Les causes de décès ne sont connues que pour un peu plus de la moitié d'entre eux (55 %). Elles se divisent à parts égales entre causes violentes (accidents, agressions, suicide), qui concernent surtout les 20-24 ans et maladie (en majorité, des cancers). Certaines populations sont particulièrement vulnérables : les femmes (43 décès, dont 3 mineures), les moins de 15 ans (6 décès dont 5 d'enfants aux parents Roms, le sixième étant un prématuré d'une migrante de Calais), les Roms (11 décès, dont les 5 enfants), et les migrants des Hauts-de-France (29 décès lors de tentatives de traversées en Angleterre, contre 19 recensés en 2014, et 82 depuis 2002).
Près de 44 % des 497 SDF sont décédés sur la voie publique ou dans des abris de fortune et 37 % dans des lieux de soins (contre 57 % dans la population générale). « Mais cela inclut aussi les personnes qui vivent dans les parties communes d'un hôpital sans avoir accès aux soins », précise Cécile Rocca, coordinatrice.
Idées fausses autour de la saisonnalité, l'alcool, la solitude
Le rapport 2015 du Collectif s'attache à démonter trois idées reçues, à commencer par le mythe d'une mortalité plus forte en hiver. « On observe que les morts de la rue suivent les courbes de mortalité de la population générale, avec davantage de décès en hiver qu'en été, qui ne sont pas liées au froid ! », explique Maya Allan. Les hypothermies représentent 5 décès en 2015, soit moins de 1 % note-t-on, et les incendies hivernaux liés au chauffage, 4 décès. « Le fait d'être à la rue est un facteur social de risque accru de décès, été comme hiver », poursuit-elle.
Difficile également d'associer systématiquement rue et alcoolisme, dénonce le rapport. Les chiffres de l'étude du Collectif montrent, certes, une sur-consommation, avec une addiction plus fréquente que dans l'étude Samenta (37 % versus 27 %) et 15 % de personnes décédées ayant une pathologie en lien avec l'alcool. Mais des biais existent, liés à la sur-représentation des personnes à la rue (et non dans des hébergements d'urgence). « Si on regarde toute la population de sans-domicile fixe et notamment ceux qui vivent dans des centres d'hébergement, on s'aperçoit que leur consommation est moindre que celle de la population générale », assure Nicolas Clément, président du Collectif.
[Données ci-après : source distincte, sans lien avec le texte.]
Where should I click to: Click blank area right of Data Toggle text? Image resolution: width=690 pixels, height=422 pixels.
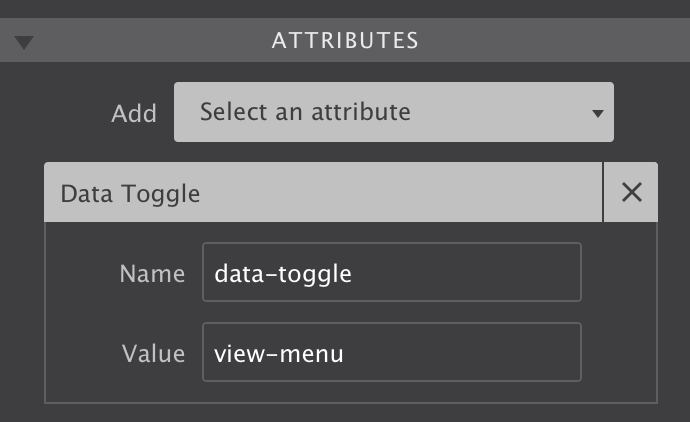click(x=400, y=192)
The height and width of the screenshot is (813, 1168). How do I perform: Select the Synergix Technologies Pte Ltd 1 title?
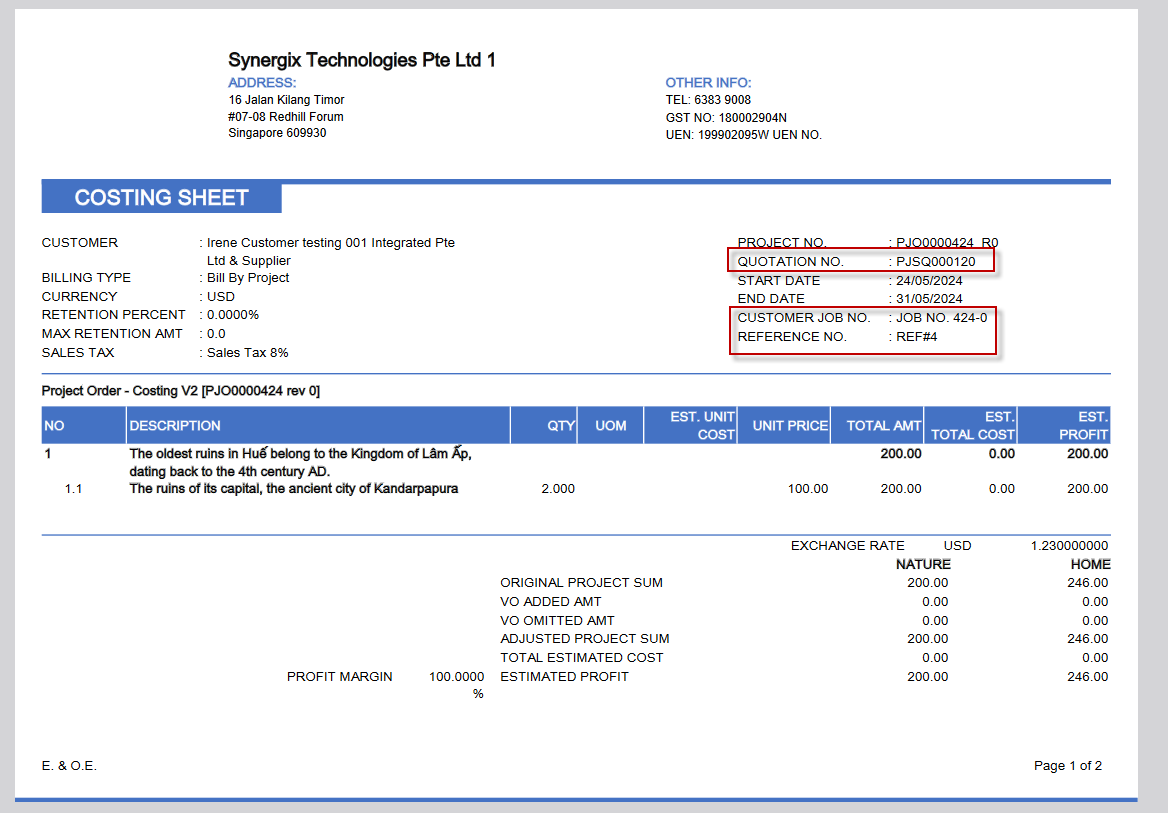tap(361, 59)
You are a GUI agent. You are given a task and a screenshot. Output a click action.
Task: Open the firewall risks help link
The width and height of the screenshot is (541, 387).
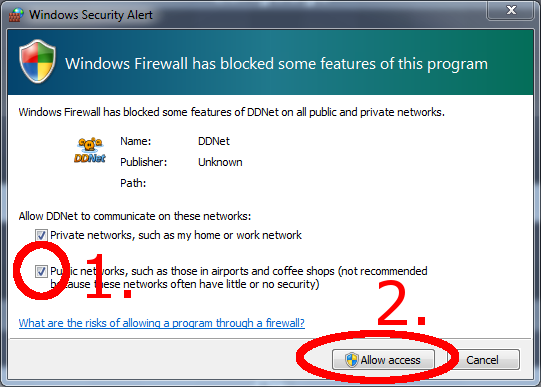[161, 323]
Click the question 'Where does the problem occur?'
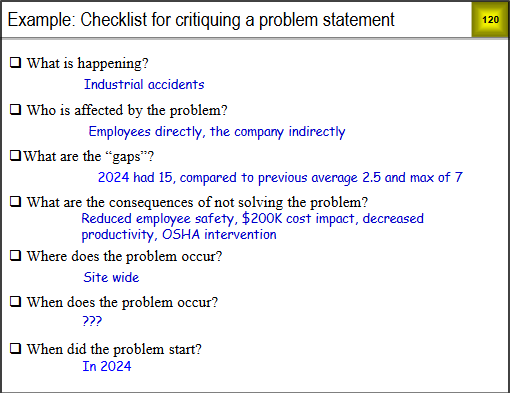 click(x=124, y=256)
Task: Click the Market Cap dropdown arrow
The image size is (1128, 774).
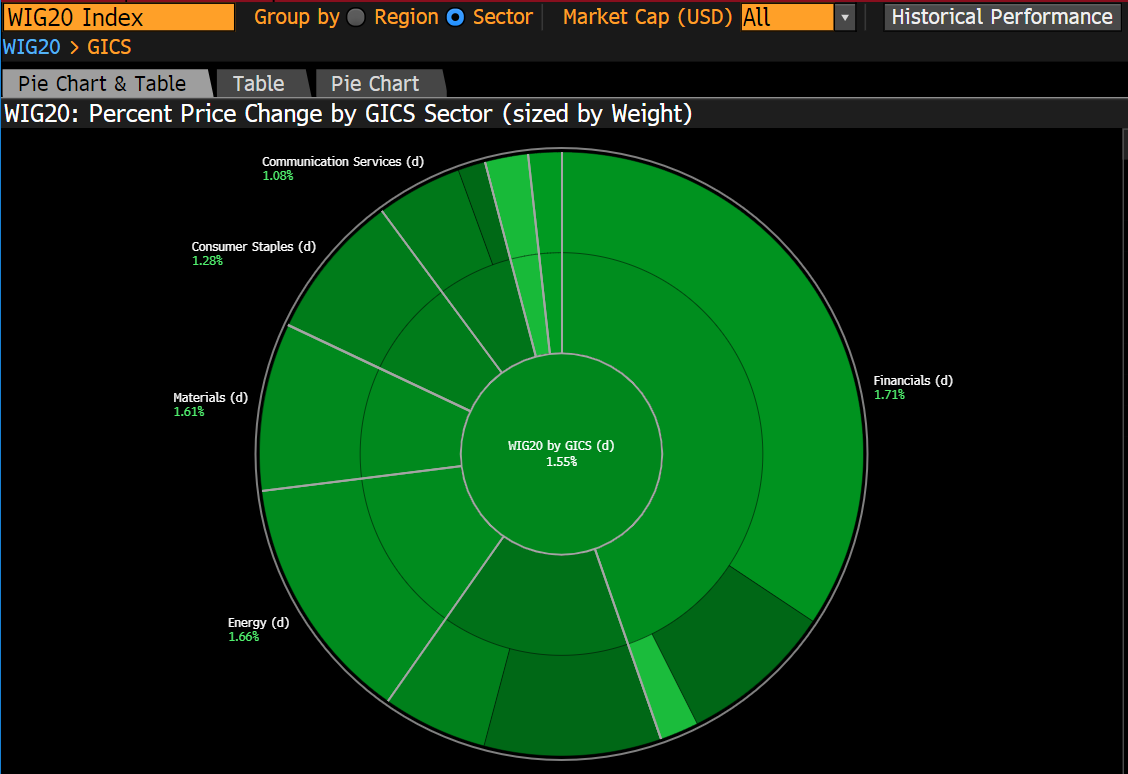Action: [845, 17]
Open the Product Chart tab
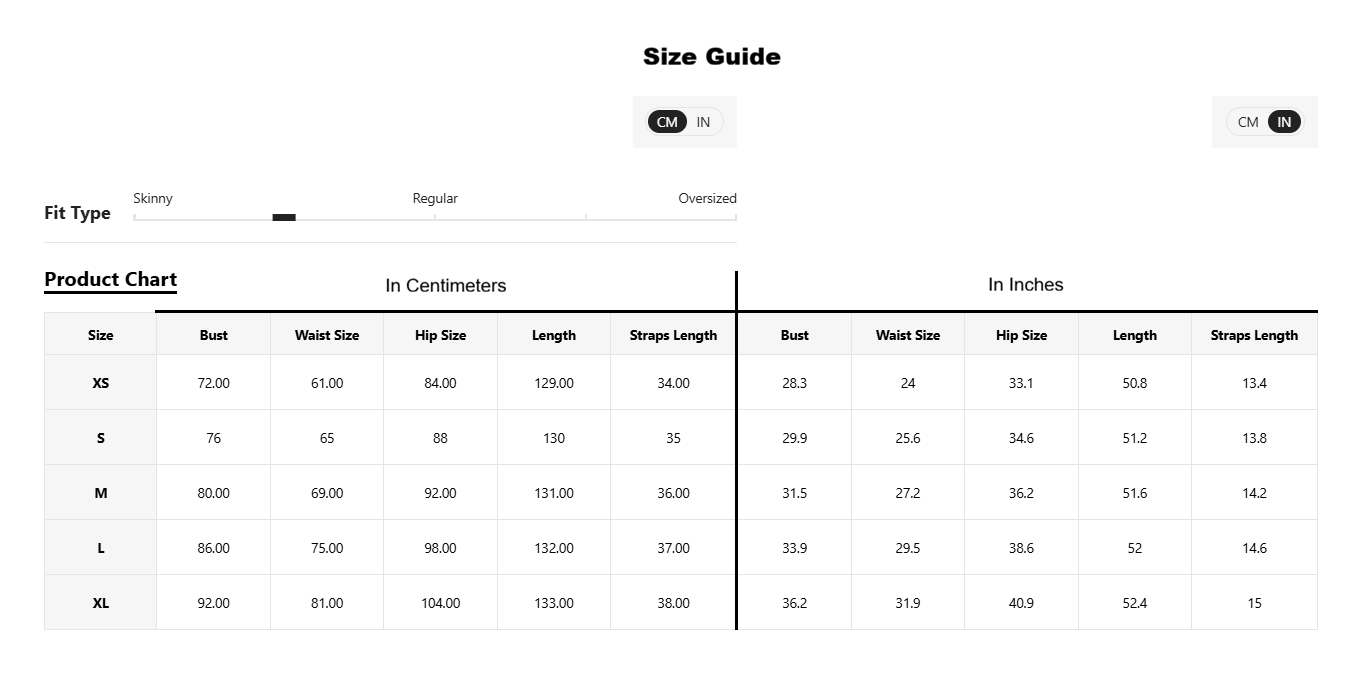This screenshot has width=1372, height=700. tap(110, 280)
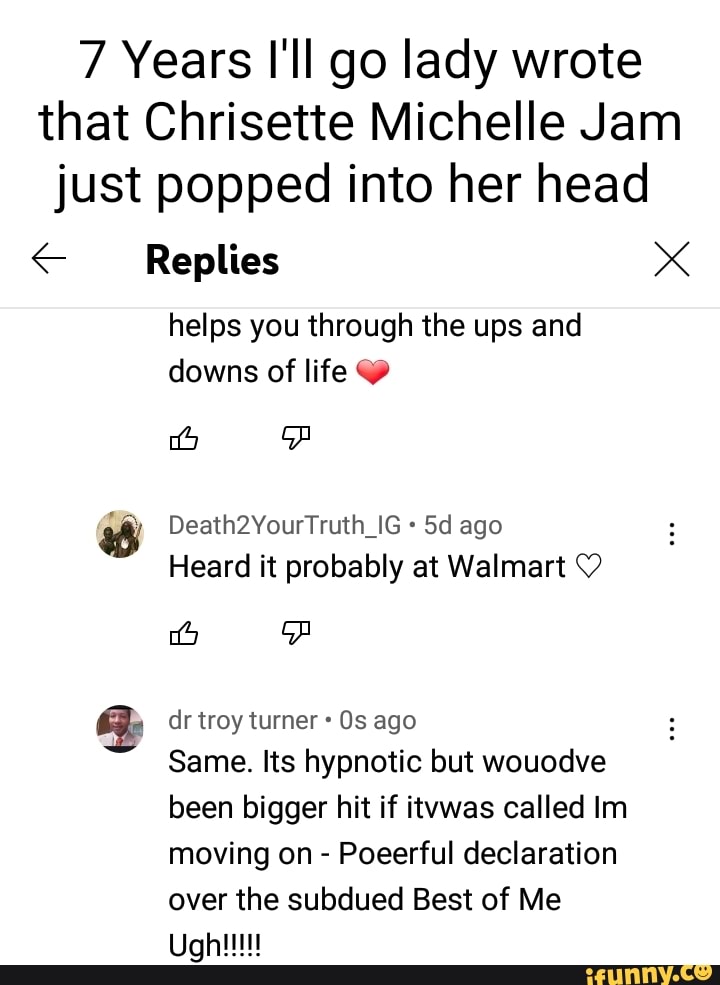This screenshot has width=720, height=985.
Task: Tap the red heart emoji after 'downs of life'
Action: pos(373,372)
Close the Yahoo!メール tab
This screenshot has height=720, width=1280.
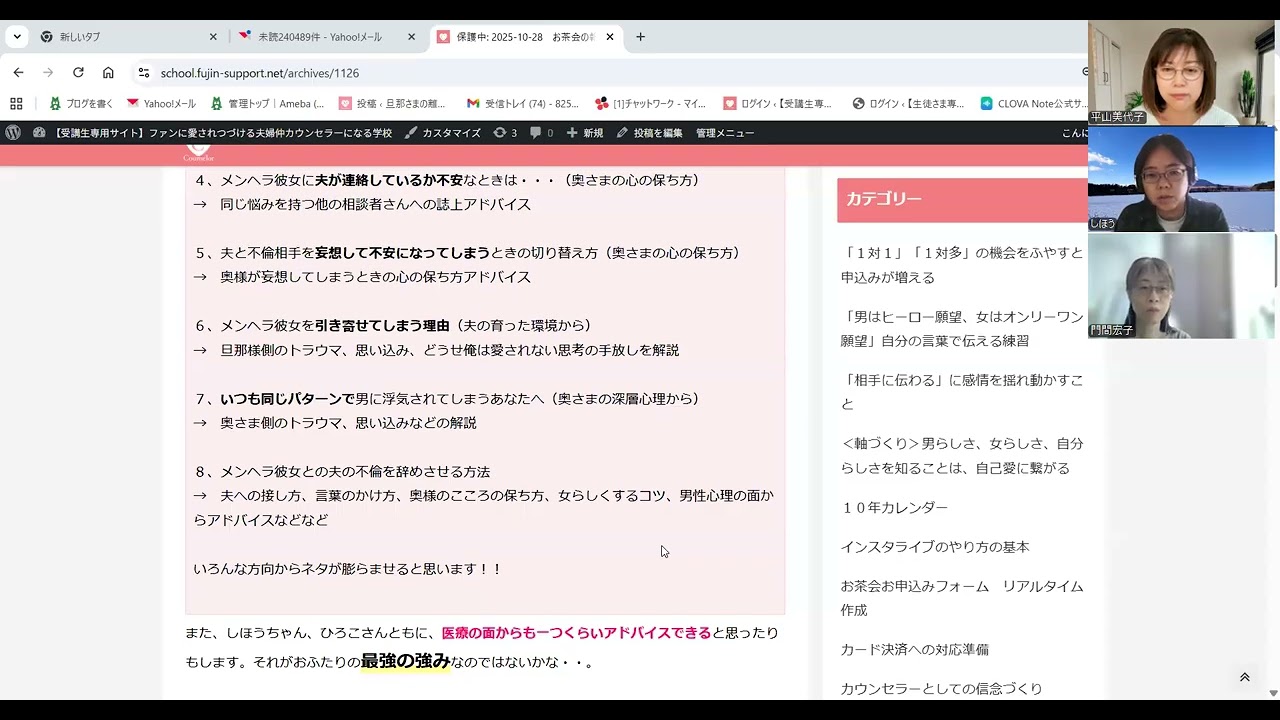click(411, 37)
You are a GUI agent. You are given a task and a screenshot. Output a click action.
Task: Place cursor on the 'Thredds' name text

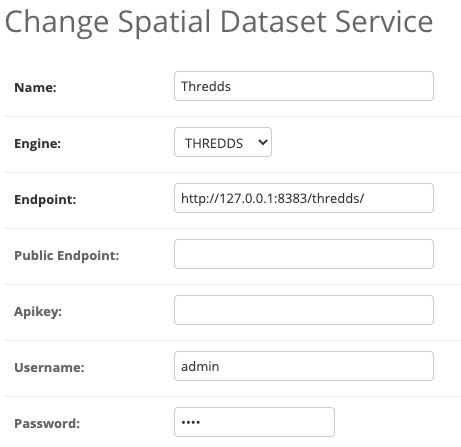[x=206, y=86]
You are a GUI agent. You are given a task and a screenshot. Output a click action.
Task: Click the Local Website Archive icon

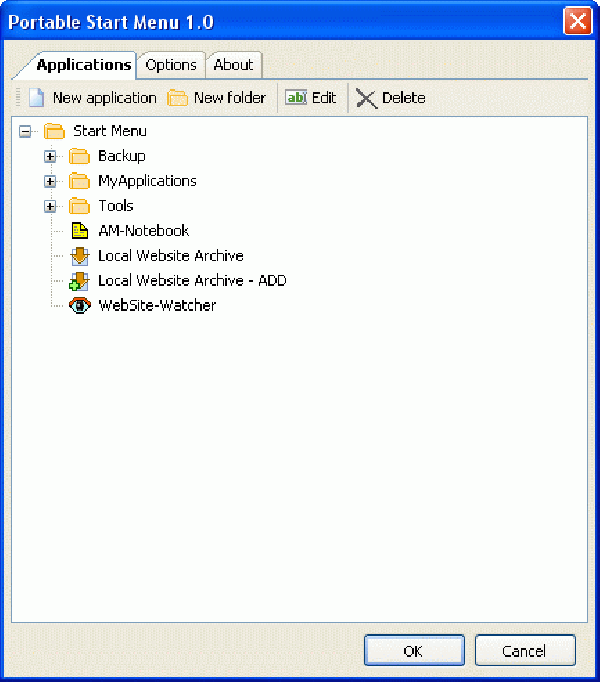(80, 256)
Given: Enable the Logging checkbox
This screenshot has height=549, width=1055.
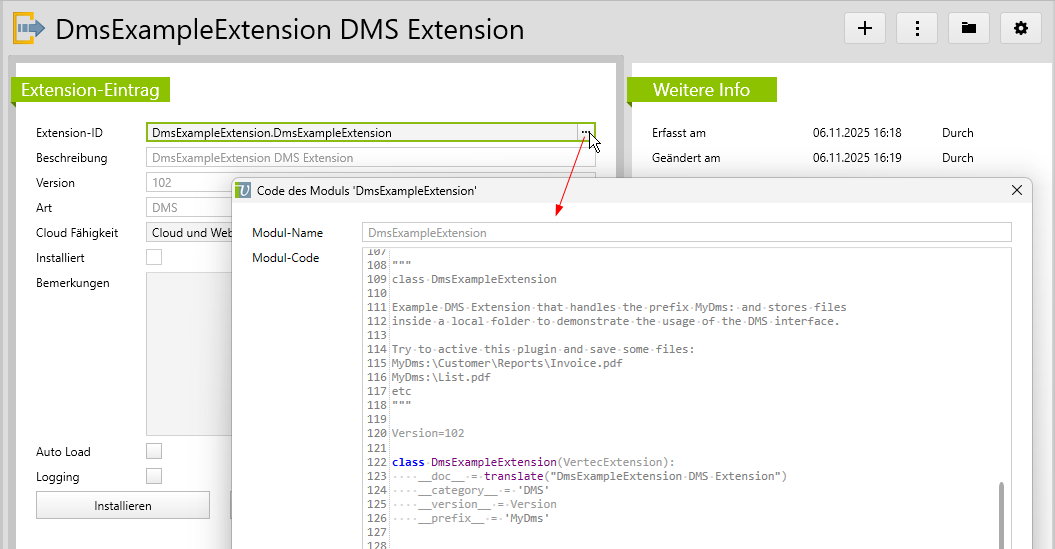Looking at the screenshot, I should click(154, 477).
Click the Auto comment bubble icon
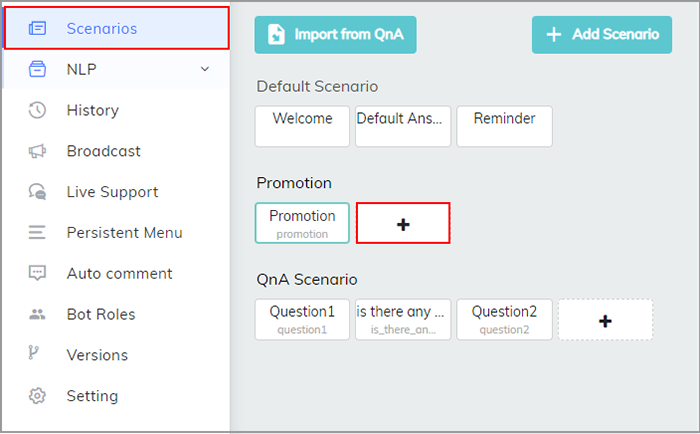This screenshot has height=434, width=700. [37, 273]
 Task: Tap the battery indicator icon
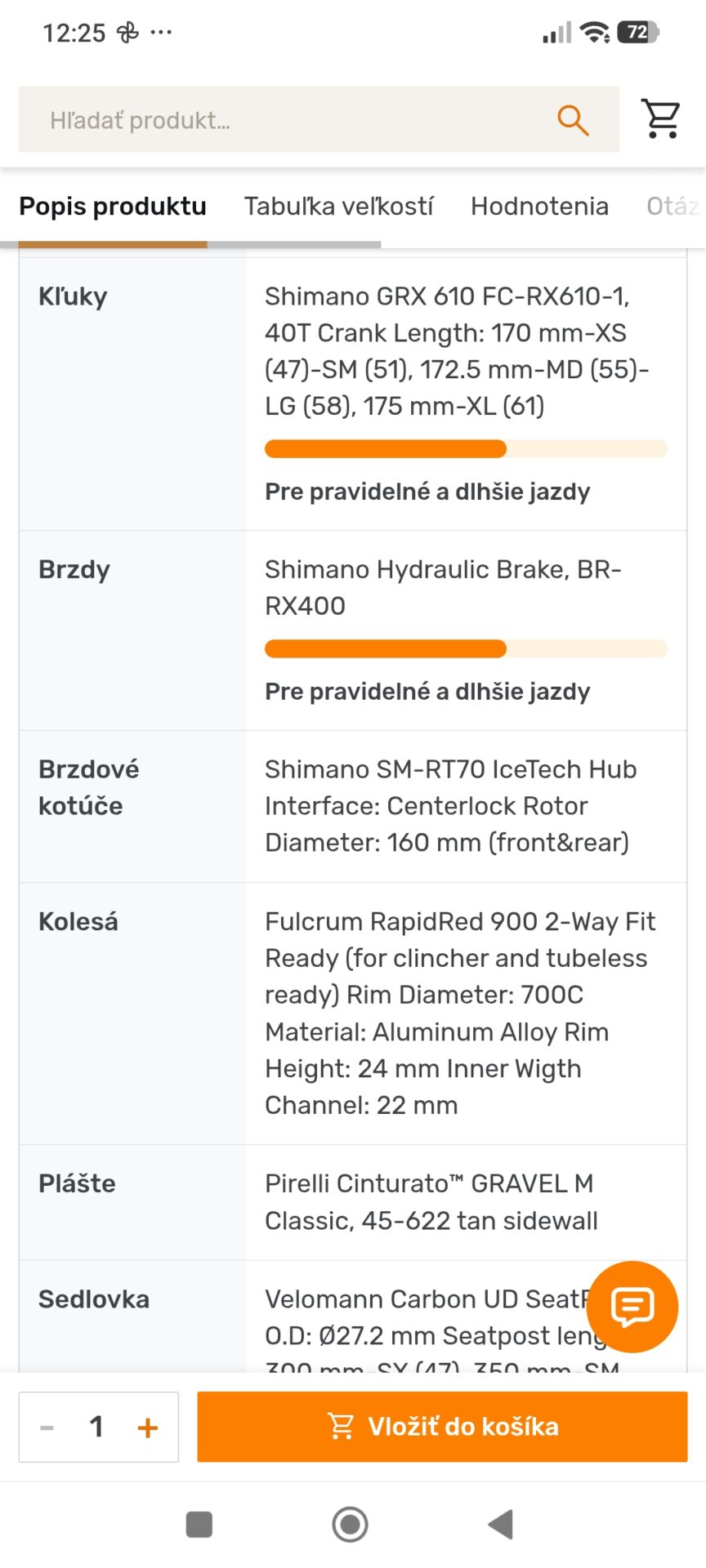pyautogui.click(x=638, y=33)
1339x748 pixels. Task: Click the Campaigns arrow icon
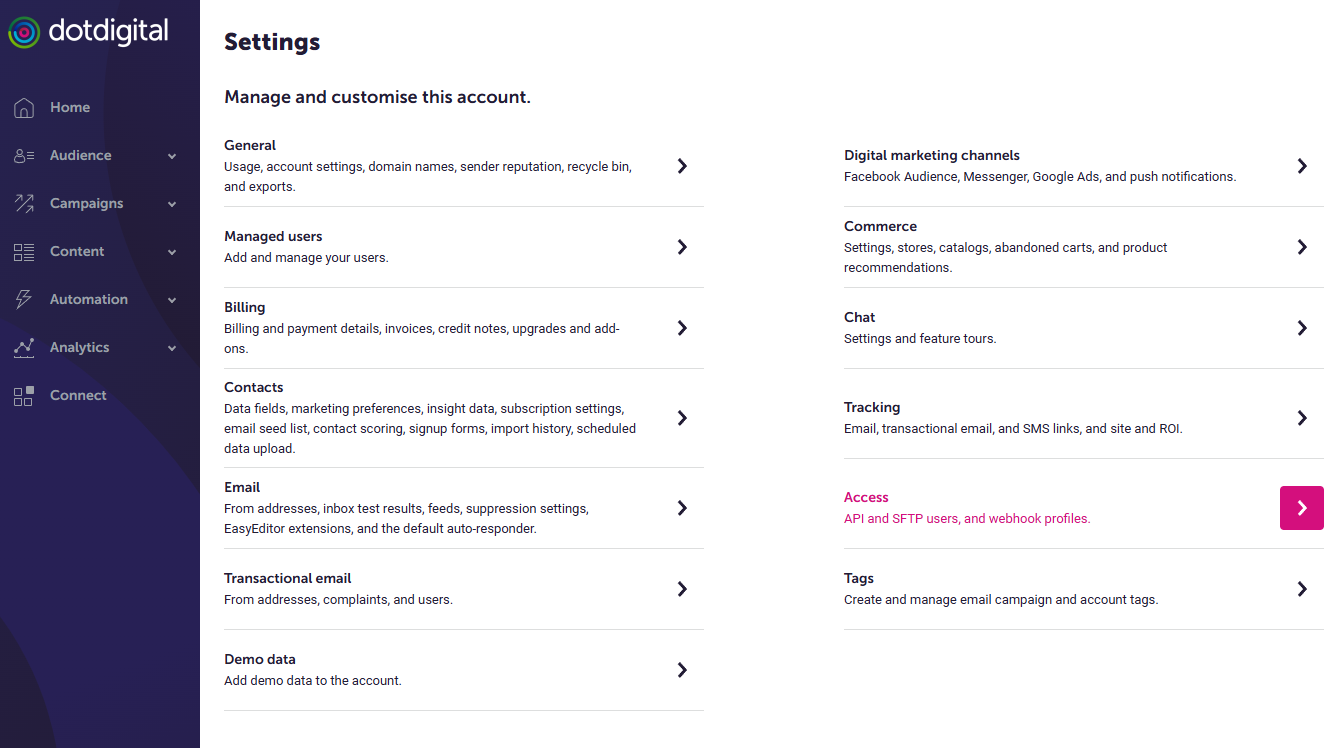click(24, 204)
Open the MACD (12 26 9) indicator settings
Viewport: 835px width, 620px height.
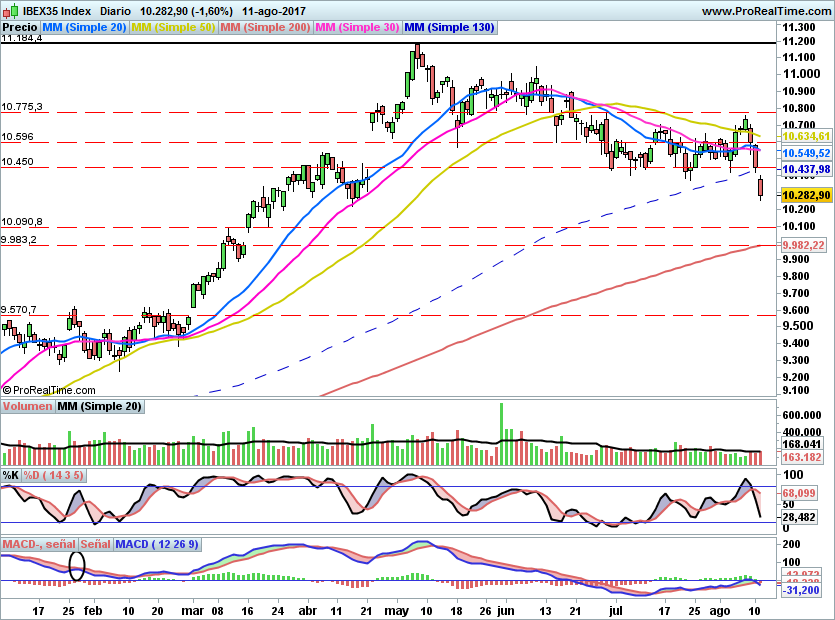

Dernier cliché battu en brèche, l'isolement total des sans-abri. Le rapport montre qu'au moins la moitié des personnes décédées bénéficiait d'un suivi social (assuré par les associations, essentiellement), tandis que d'autres avaient des liens avec leur famille ou des amis, ou étaient insérés une vie de quartier, dont fait notamment état le blog Mémoire des morts de la rue.
Prévention, hébergement et accompagnement
Le collectif recommande in fine une meilleure prévention, notamment lors des ruptures (sortie d'hospitalisation, de prison, de couple, d'emploi, etc), la pérennisation de l'habitat dans le temps et dans l'espace, et un meilleur accompagnement sur le plan technique et relationnel. « Des personnes venues de la rue, très abîmées, n'ont pas forcément des habitudes d'"habitants" ; habiter n'est pas inné », rappelle Nicolas Clément.
Les médecins ont aussi un rôle à jouer, insistent les membres du collectif, pour favoriser l'accès aux soins et surveiller les fragilités. « Il y a souvent besoin d'un interprète entre les SDF et les hôpitaux : les SDF viennent souvent trop tard, ont du mal à attendre, peinent à supporter les urgences, passent rarement par la case rendez-vous, et ont un autre rapport à la douleur, qu'ils endurent et cachent », décrit Cécile Rocca. Et d'inciter à un accueil ouvert, qui peut se faire notamment en lien avec les réseaux pluridisciplinaires des quartiers.